The IEEE Research Paper
In an IEEE research paper titled Smart City Response to Homelessness, the researchers propose several solutions to homelessness. The crux of their proposal hinges on the adoption of greater technology to gather more data. Their proposal is that through more data, policymakers and governments can determine more objective solutions.
For instance, through a central database of homeless persons and available affordable housing, the two can be matched. This can be done per their needs and requirements. Policymakers can also use this data to determine what kind of housing is needed by the vast majority of homeless people.
The paper’s proposals say that taking data provided consensually from various people’s phones can help with this. If this data is fed into a central database, better decisions can be taken to alleviate homelessness. For smart cities homelessness is like any other problem, quantifiable, and solvable.
Hope Springs in San Francisco
The cities of Seattle and San Francisco have both adopted a system to help homeless people.
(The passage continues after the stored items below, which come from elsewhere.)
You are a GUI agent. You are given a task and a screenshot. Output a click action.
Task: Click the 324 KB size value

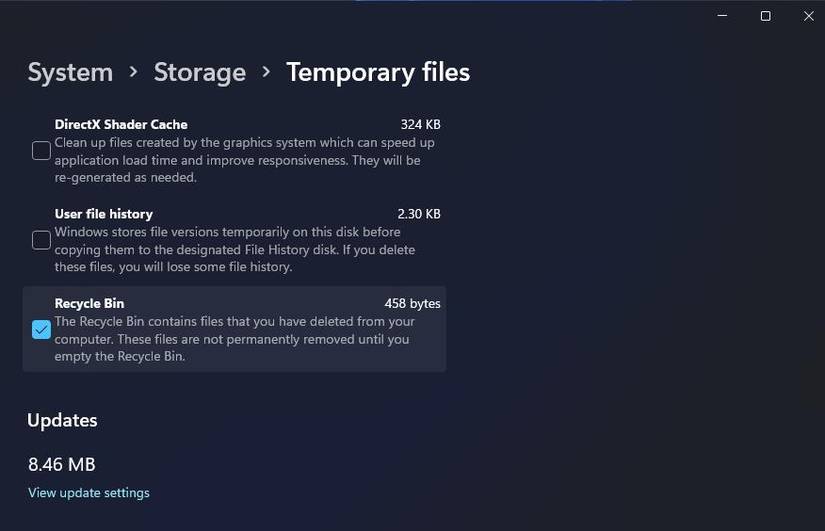(x=420, y=125)
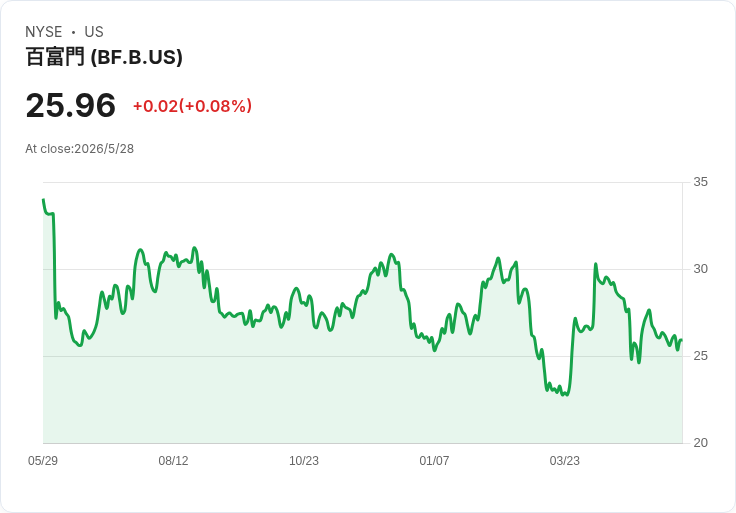
Task: Click the At close:2026/5/28 text
Action: tap(79, 149)

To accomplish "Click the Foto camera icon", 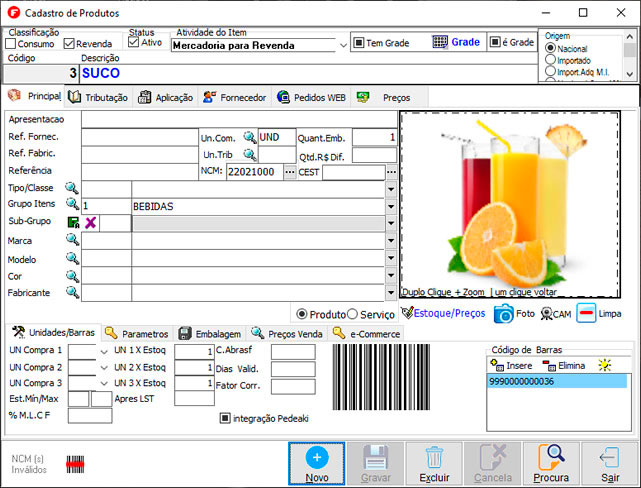I will [502, 313].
One is a phone line “311” in both cities. This number allows residents to report tent cities and encampments where homeless people reside. This has been a direct response to homelessness surging 17% from 2017 to 2019 in San Francisco.
Seattle also has an app called “Find It, Fix It” which is basically the 311-phone line turned into an app. Users can submit problems in the city via category. In these categories, there is a “homelessness” category. Users can upload pictures and tag locations if they choose to. This helps local officials find and help homeless people quicker.
With a lot of progress still to be made for homelessness, smart cities can lead the way to alleviate it.